Des soins de support pris en charge à l'hôpital

Catherine Cerisey

Lorsque j'ai eu mon cancer en 2000, j'ai eu la chance qu'on me propose des soins oncologiques de support. On ne les appelait pas comme ça à l'époque, on parlait de prise en charge, de parcours de soins ; le dispositif d'annonce n'est apparu qu'en 2004 et les soins oncologiques de support encore plus tard.
Au-delà du kiné ou du psychologue qui faisaient partie des soins classiques acceptés par les soignants, les soins de support étaient très peu développés. On ne parlait pas du tout par exemple d'ostéopathie, de sophrologie. On s'échangeait des adresses entre patients.

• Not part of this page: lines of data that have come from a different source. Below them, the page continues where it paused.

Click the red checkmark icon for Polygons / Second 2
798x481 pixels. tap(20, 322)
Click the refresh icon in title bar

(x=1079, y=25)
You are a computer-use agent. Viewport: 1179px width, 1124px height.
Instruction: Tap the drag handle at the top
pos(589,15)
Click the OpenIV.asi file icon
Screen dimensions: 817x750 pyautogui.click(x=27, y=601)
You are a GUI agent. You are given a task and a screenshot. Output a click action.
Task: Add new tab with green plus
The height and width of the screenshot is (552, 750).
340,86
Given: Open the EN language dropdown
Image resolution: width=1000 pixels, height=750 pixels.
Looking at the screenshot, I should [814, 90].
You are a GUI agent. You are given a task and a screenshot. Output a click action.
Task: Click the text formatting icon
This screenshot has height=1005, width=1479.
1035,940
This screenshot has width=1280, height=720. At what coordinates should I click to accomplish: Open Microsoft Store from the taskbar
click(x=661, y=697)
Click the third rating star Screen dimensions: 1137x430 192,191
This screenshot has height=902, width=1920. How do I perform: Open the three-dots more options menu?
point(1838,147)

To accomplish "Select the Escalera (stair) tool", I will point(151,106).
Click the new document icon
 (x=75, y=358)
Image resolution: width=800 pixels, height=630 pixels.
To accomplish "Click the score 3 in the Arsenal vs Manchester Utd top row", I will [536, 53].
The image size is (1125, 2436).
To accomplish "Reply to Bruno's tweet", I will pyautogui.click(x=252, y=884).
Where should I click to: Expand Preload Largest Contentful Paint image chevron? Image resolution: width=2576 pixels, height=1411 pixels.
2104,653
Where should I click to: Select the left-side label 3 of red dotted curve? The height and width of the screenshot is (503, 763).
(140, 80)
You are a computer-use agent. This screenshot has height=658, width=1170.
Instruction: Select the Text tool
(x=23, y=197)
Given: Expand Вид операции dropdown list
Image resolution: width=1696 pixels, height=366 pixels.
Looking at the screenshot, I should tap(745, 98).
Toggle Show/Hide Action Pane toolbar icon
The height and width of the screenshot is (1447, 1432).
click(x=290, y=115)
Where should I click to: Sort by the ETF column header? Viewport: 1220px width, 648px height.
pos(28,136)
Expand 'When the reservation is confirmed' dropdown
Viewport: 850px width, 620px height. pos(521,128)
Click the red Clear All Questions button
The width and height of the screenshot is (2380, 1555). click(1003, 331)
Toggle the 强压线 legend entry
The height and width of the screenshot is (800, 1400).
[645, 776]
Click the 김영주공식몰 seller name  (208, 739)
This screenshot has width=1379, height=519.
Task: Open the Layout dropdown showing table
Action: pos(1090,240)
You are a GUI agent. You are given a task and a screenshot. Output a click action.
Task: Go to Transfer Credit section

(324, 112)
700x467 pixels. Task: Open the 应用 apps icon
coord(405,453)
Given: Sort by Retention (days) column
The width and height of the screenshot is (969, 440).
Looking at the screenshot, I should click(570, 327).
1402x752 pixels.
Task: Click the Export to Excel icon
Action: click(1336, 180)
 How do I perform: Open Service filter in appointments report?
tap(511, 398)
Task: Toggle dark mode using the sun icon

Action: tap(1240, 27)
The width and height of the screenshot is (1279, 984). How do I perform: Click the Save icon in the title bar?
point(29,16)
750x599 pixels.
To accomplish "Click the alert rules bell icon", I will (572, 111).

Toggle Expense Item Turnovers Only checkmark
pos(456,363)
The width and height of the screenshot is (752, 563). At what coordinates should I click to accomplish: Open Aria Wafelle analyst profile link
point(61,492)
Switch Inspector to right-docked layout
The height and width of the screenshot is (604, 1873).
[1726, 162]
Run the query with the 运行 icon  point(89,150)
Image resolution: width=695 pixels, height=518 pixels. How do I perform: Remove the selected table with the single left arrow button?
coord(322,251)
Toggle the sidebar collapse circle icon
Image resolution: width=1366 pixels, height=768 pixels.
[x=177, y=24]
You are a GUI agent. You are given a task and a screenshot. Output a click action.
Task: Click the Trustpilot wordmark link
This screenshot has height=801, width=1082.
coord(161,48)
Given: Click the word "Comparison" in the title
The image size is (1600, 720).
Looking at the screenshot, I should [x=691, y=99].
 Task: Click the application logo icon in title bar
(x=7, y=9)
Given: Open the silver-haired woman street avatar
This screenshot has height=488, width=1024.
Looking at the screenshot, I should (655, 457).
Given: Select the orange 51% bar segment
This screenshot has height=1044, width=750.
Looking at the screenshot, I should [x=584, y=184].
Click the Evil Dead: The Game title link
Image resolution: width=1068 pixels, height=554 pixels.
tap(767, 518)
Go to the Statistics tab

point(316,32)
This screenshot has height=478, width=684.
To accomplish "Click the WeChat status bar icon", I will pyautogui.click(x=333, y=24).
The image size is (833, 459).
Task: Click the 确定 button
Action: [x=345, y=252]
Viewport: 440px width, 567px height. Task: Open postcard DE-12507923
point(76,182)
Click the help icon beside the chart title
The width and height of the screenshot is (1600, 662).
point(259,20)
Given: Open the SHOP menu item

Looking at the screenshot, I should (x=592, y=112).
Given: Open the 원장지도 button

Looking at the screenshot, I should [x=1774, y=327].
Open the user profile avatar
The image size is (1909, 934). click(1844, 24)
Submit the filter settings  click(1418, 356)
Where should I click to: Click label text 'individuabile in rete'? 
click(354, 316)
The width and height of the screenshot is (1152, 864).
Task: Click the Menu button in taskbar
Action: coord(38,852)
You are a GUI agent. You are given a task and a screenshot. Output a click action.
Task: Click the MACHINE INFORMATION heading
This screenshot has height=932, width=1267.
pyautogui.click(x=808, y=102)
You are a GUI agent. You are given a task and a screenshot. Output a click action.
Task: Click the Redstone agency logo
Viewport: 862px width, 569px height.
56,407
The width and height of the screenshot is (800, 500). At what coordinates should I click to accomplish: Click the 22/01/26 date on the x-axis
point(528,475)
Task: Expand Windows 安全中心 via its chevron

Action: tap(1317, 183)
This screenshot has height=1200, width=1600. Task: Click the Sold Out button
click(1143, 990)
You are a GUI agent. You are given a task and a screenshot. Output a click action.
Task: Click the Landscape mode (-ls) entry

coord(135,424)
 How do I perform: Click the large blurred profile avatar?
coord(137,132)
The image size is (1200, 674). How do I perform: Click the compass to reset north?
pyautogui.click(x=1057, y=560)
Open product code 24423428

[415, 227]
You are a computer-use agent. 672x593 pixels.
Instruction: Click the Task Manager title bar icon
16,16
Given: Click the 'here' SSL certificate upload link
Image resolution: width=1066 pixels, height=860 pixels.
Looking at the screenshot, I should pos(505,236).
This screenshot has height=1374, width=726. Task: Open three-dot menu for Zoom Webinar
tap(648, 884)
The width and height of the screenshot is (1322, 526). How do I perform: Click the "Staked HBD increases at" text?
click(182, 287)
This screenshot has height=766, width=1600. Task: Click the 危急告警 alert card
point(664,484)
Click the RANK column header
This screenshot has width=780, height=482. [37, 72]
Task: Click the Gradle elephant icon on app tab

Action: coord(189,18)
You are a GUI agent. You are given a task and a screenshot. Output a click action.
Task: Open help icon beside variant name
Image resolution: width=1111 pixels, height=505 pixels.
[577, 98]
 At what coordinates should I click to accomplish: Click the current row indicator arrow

On m'a proposé ces soins très rapidement. J'ai eu besoin de la kinésithérapie après mon opération et j'ai été suivi très vite et très longtemps. J'ai également demandé à bénéficier de l'aide d'un psychologue car j'avais vraiment besoin d'être suivie. Ces soins étaient dispensés par une onco-psychologue au sein de l'hôpital. Je la voyais une fois tous les quinze jours ou une fois par semaine selon mon état et lorsque je ne pouvais pas me déplacer, suite à la chimiothérapie, nous faisions la séance par téléphone. Ces soins étaient pris en charge à l'hôpital, cela a été une grande chance pour moi car ces sons étaient gratuits.